The API economy makes it easier than ever to build. You don’t make your own payment processor; you use the Stripe API. You don’t make your own tax engine; you use the Avalara API. You don’t make your own email server; you use SendGrid. Building” these days really means “orchestrating APIs.”
Data Sovereignty: Businesses want to own their data so they can analyse it. It can be hard to get information from a third-party vendor’s walled garden. You can run deep learning models on your customers’ payment habits to lower churn if you own the database.
When you look at building or buying billing software from the point of view of data ownership, building gives data-driven companies a clear edge over their competitors.

Case Studies: When to Change Directions
Let’s look at two made-up examples that are common in the US market.

Scenario A: The New Online Store

Selling mugs and t-shirts is what they do. $2 million in sales each year. Regular transactions.
Decision: BUY.
Reason: Their billing needs are normal. Everything is taken care of by Shopify or a similar site. It would be a waste of time and money to make a custom billing engine. They pay a fair price for not having to worry about anything.
Scenario B: The IoT Provider for Businesses

Profile: Selling smart sensors to factories. $30 million in sales each year. Pricing includes the cost of the hardware, a monthly platform fee, and a variable usage fee that depends on how much data is sent. There are also discounts for large orders and contracts that last more than one year.
Decision: BUILD (or Hybrid).
The reason is that no ready-made software can handle that exact combination of hardware, software, and usage billing well. They probably already have a group of developers. A custom solution lets them automate their complicated billing, which cuts down on the work their finance team has to do by hand.
The Secret Complications of Billing
It’s easy to not realise how much a billing system really does. It’s not just sending a bill.

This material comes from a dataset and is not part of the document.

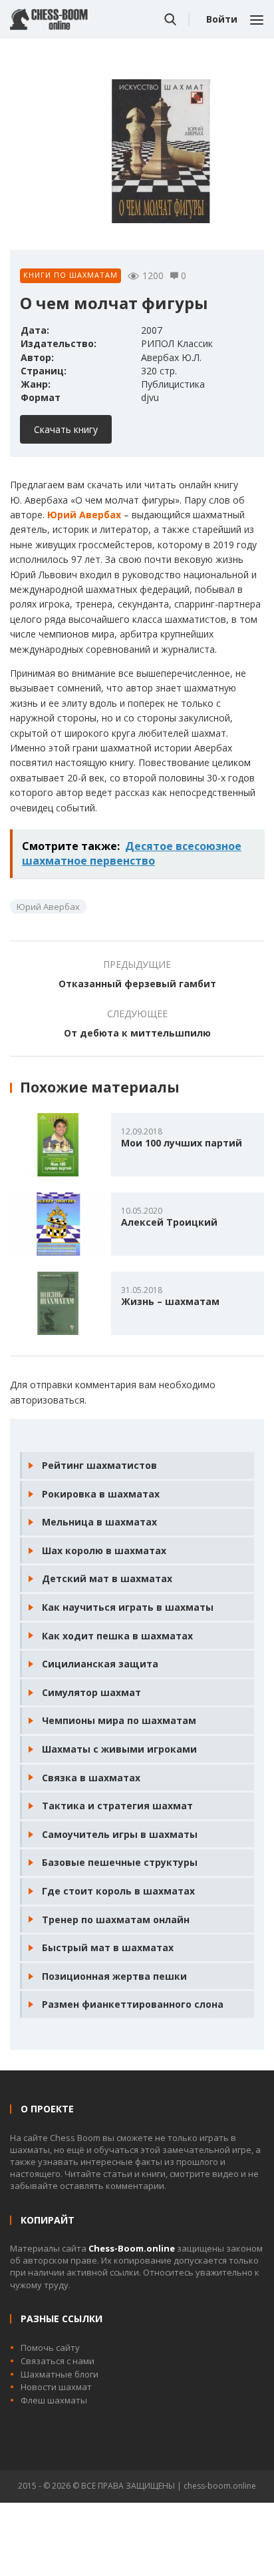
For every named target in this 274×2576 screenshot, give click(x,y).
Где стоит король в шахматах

What happens to dunning management when a credit card fails? A good system will automatically try again on smart schedules.
Proration: How do you figure out the bill if a customer upgrades on the 15th of the month?
In the US, ASC 606 standards tell you how to recognise revenue. For accounting purposes, your software needs to be able to do this.
Customer Portal: Customers need a place to change their cards and get copies of old invoices.
You have to build all of this if you build. It comes in the box if you buy it. This list of features is often what makes companies want to buy again. But with MyFluiditi’s development knowledge, we can add pre-built modules for these standard features. This lets you focus on custom development only on the unique pricing logic that makes you stand out.

Using AI to Help You Make Decisions
With the rise of advanced AI, the discussion about whether to build or buy billing software has changed.

You can only use the AI features that come with a legacy billing platform if you buy one. They could just add a simple “fraud detection” bot and be done with it.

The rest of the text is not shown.